Dataset rows:
## begin
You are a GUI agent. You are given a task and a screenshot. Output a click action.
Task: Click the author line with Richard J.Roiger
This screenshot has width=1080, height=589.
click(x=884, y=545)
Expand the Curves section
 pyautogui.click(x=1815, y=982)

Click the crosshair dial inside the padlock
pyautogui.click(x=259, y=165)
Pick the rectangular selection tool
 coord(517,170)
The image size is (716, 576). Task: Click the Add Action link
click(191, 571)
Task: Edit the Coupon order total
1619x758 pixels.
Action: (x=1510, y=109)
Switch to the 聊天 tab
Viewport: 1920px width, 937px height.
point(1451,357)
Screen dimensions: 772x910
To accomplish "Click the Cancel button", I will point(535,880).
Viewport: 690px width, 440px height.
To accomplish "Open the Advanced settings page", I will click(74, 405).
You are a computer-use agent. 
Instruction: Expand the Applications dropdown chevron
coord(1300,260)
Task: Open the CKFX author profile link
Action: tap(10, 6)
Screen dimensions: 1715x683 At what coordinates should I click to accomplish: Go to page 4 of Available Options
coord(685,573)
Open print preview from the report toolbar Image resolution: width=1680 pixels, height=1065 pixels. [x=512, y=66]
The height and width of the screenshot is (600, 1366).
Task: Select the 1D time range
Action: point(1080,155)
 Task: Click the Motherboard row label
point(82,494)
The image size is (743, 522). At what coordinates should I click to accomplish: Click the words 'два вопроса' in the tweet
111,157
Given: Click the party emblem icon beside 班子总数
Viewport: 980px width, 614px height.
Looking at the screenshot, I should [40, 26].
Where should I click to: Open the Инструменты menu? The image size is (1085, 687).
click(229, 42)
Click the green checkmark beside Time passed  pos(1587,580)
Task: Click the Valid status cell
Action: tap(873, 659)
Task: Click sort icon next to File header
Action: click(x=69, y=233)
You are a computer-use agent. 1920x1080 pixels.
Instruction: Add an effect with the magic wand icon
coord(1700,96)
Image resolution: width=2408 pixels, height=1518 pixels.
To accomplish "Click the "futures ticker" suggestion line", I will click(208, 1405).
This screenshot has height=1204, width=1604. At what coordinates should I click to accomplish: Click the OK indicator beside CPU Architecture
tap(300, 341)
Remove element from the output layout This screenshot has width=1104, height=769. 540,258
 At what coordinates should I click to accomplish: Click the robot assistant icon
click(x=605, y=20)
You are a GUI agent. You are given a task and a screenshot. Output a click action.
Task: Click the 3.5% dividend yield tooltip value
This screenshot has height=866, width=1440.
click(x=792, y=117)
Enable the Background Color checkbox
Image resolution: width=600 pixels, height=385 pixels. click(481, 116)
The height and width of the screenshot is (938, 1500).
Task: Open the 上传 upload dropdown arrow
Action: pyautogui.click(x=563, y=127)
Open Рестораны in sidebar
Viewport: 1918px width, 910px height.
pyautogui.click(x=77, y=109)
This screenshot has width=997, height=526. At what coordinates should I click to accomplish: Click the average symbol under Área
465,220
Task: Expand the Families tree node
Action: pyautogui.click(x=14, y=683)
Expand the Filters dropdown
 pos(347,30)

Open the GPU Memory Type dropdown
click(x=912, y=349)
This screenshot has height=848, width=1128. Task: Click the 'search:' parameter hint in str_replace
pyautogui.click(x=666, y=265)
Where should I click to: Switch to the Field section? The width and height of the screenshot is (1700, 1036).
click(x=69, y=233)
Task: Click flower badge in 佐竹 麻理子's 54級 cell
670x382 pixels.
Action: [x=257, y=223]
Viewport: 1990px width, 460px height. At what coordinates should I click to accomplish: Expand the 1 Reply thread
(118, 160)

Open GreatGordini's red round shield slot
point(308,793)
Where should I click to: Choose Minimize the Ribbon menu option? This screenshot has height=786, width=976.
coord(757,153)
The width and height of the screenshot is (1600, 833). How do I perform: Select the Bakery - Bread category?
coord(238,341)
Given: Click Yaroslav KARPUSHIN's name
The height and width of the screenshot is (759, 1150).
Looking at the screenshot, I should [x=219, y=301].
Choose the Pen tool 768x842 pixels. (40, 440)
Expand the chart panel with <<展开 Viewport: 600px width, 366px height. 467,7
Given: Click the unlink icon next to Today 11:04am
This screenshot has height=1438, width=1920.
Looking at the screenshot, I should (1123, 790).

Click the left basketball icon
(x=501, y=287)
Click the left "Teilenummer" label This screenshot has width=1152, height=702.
## end
Your objective:
Please copy all of the entries above, word for word and without changes.

Final result:
You are a GUI agent. You are given a task and a screenshot. Output a click action.
Task: Click the author line with Richard J.Roiger
This screenshot has width=1080, height=589.
click(x=884, y=545)
Expand the Curves section
 pyautogui.click(x=1815, y=982)

Click the crosshair dial inside the padlock
pyautogui.click(x=259, y=165)
Pick the rectangular selection tool
 coord(517,170)
The image size is (716, 576). Task: Click the Add Action link
click(191, 571)
Task: Edit the Coupon order total
1619x758 pixels.
Action: (x=1510, y=109)
Switch to the 聊天 tab
Viewport: 1920px width, 937px height.
point(1451,357)
Screen dimensions: 772x910
To accomplish "Click the Cancel button", I will point(535,880).
Viewport: 690px width, 440px height.
To accomplish "Open the Advanced settings page", I will click(74, 405).
You are a computer-use agent. 
Instruction: Expand the Applications dropdown chevron
coord(1300,260)
Task: Open the CKFX author profile link
Action: tap(10, 6)
Screen dimensions: 1715x683 At what coordinates should I click to accomplish: Go to page 4 of Available Options
coord(685,573)
Open print preview from the report toolbar Image resolution: width=1680 pixels, height=1065 pixels. [x=512, y=66]
The height and width of the screenshot is (600, 1366).
Task: Select the 1D time range
Action: point(1080,155)
 Task: Click the Motherboard row label
point(82,494)
The image size is (743, 522). At what coordinates should I click to accomplish: Click the words 'два вопроса' in the tweet
111,157
Given: Click the party emblem icon beside 班子总数
Viewport: 980px width, 614px height.
Looking at the screenshot, I should [40, 26].
Where should I click to: Open the Инструменты menu? The image size is (1085, 687).
click(229, 42)
Click the green checkmark beside Time passed  pos(1587,580)
Task: Click the Valid status cell
Action: tap(873, 659)
Task: Click sort icon next to File header
Action: click(x=69, y=233)
You are a computer-use agent. 1920x1080 pixels.
Instruction: Add an effect with the magic wand icon
coord(1700,96)
Image resolution: width=2408 pixels, height=1518 pixels.
To accomplish "Click the "futures ticker" suggestion line", I will click(208, 1405).
This screenshot has height=1204, width=1604. At what coordinates should I click to accomplish: Click the OK indicator beside CPU Architecture
tap(300, 341)
Remove element from the output layout This screenshot has width=1104, height=769. 540,258
 At what coordinates should I click to accomplish: Click the robot assistant icon
click(x=605, y=20)
You are a GUI agent. You are given a task and a screenshot. Output a click action.
Task: Click the 3.5% dividend yield tooltip value
This screenshot has height=866, width=1440.
click(x=792, y=117)
Enable the Background Color checkbox
Image resolution: width=600 pixels, height=385 pixels. click(481, 116)
The height and width of the screenshot is (938, 1500).
Task: Open the 上传 upload dropdown arrow
Action: pyautogui.click(x=563, y=127)
Open Рестораны in sidebar
Viewport: 1918px width, 910px height.
pyautogui.click(x=77, y=109)
This screenshot has width=997, height=526. At what coordinates should I click to accomplish: Click the average symbol under Área
465,220
Task: Expand the Families tree node
Action: pyautogui.click(x=14, y=683)
Expand the Filters dropdown
 pos(347,30)

Open the GPU Memory Type dropdown
click(x=912, y=349)
This screenshot has height=848, width=1128. Task: Click the 'search:' parameter hint in str_replace
pyautogui.click(x=666, y=265)
Where should I click to: Switch to the Field section? The width and height of the screenshot is (1700, 1036).
click(x=69, y=233)
Task: Click flower badge in 佐竹 麻理子's 54級 cell
670x382 pixels.
Action: [x=257, y=223]
Viewport: 1990px width, 460px height. At what coordinates should I click to accomplish: Expand the 1 Reply thread
(118, 160)

Open GreatGordini's red round shield slot
point(308,793)
Where should I click to: Choose Minimize the Ribbon menu option? This screenshot has height=786, width=976.
coord(757,153)
The width and height of the screenshot is (1600, 833). How do I perform: Select the Bakery - Bread category?
coord(238,341)
Given: Click Yaroslav KARPUSHIN's name
The height and width of the screenshot is (759, 1150).
Looking at the screenshot, I should [x=219, y=301].
Choose the Pen tool 768x842 pixels. (40, 440)
Expand the chart panel with <<展开 Viewport: 600px width, 366px height. 467,7
Given: Click the unlink icon next to Today 11:04am
This screenshot has height=1438, width=1920.
Looking at the screenshot, I should (1123, 790).

Click the left basketball icon
(x=501, y=287)
Click the left "Teilenummer" label This screenshot has width=1152, height=702.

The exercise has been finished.